Full of Possibilities Chapter One

Full of Possibilities Chapter One

by Diana Polisensky

A Delay

The alarm sounded. Dr. Sunny Rubenstein quickly pulled his trousers and jacket on over his flannel pajamas. In the last thirty days he hadn’t had one uninterrupted night’s sleep. But at last, tonight, after many disappointments, he was going to welcome George Hyde-Clarendon, a locum—hopefully in time a partner—who was arriving on the 2.01 train from Bulawayo. From the kitchen door, he called nanny in to take care of the children and slipped out.

The night sky was clear and bright with stars as he freewheeled down the steep hill of the unlit village of Umzimtuti that was really just an appendage to the Cheetah Gold Mine. Entering the station circle, he parked, slammed the car door behind him and hurried in.

The last vestiges of the recent visit by King George VI and his family, to thank the people of Rhodesia for the disproportionate contribution they had made to the War effort, were still in evidence.Red, white and blue bunting were still wrapped around the two entry pillars of the Dutch-gabled station. Strings of scalloped Union Jacks hung from one corner of the brightly lit station portal to the other.

Sunny marveled again that, out of one man’s personal fortune, a thousand miles of rail had been forged into the heart of a nameless Africa fifty years before for his Queen. Rail would always be the country’s umbilical cord, but never clamped and cut.

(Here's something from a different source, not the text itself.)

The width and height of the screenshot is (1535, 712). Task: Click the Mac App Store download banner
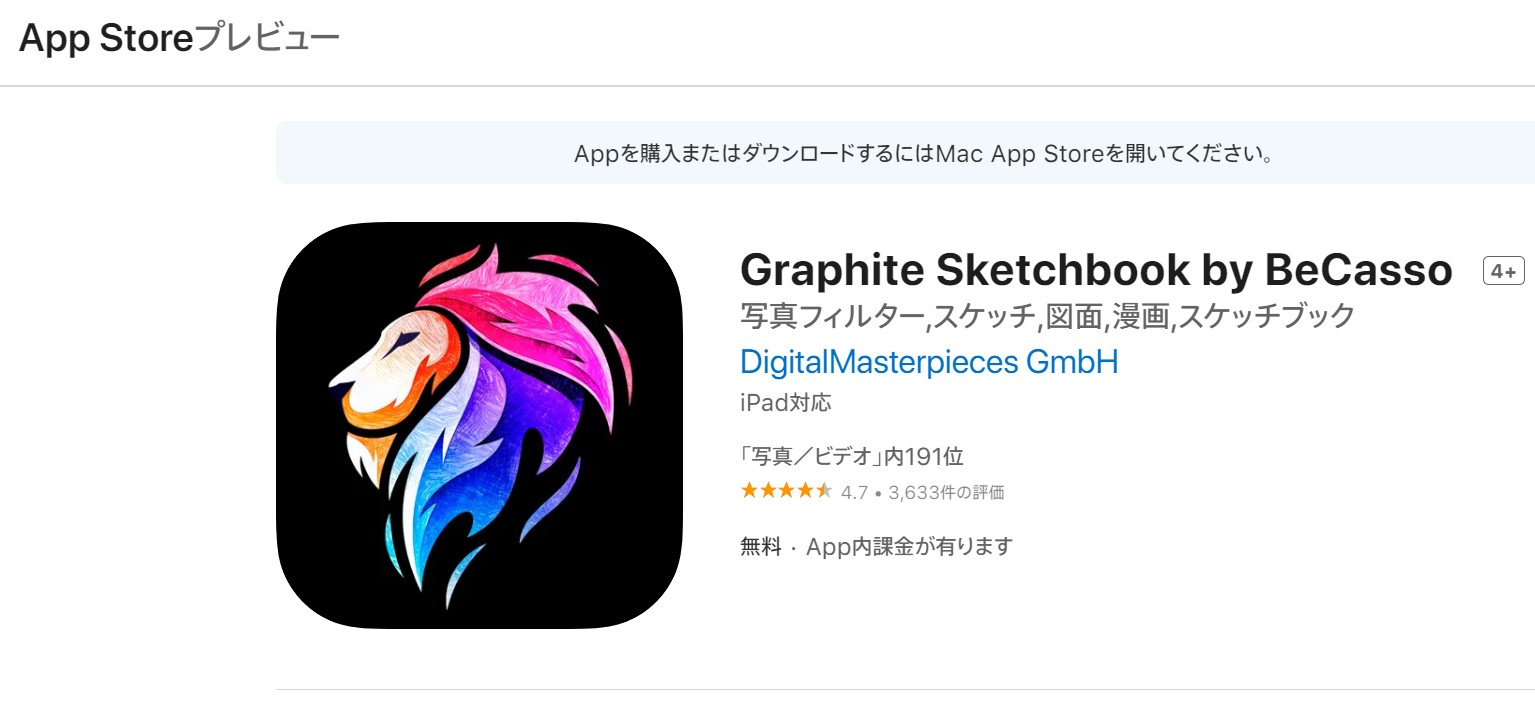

At birth it had slid off the belly of the Great Dyke to accommodate the Cheetah, which boasted the richest ore in the world—one ounce of gold for every ton of ore crushed. To feed the mine and village, rail delivered the essentials of arsenic and milk, mercury and meat, machinery, mail and medical supplies.

The train was late again; he need not have hurried. Leaning against the lamp post, he reached into his pocket and extracted a pack of cigarettes and offered one to Station Master Sivewright as he approached.

“Late again?” he said.

Accepting the cigarette and the light that followed it, Sivewright said, “I’ll say. You know the engine driver of the afternoon goods train is not averse to stopping in the middle of nowhere if he spots game to shoot for the pot.”

“It’s highly irregular.”

“Although they are highly respected, engine drivers are not well paid. It’s one of the unofficial perks of the job.”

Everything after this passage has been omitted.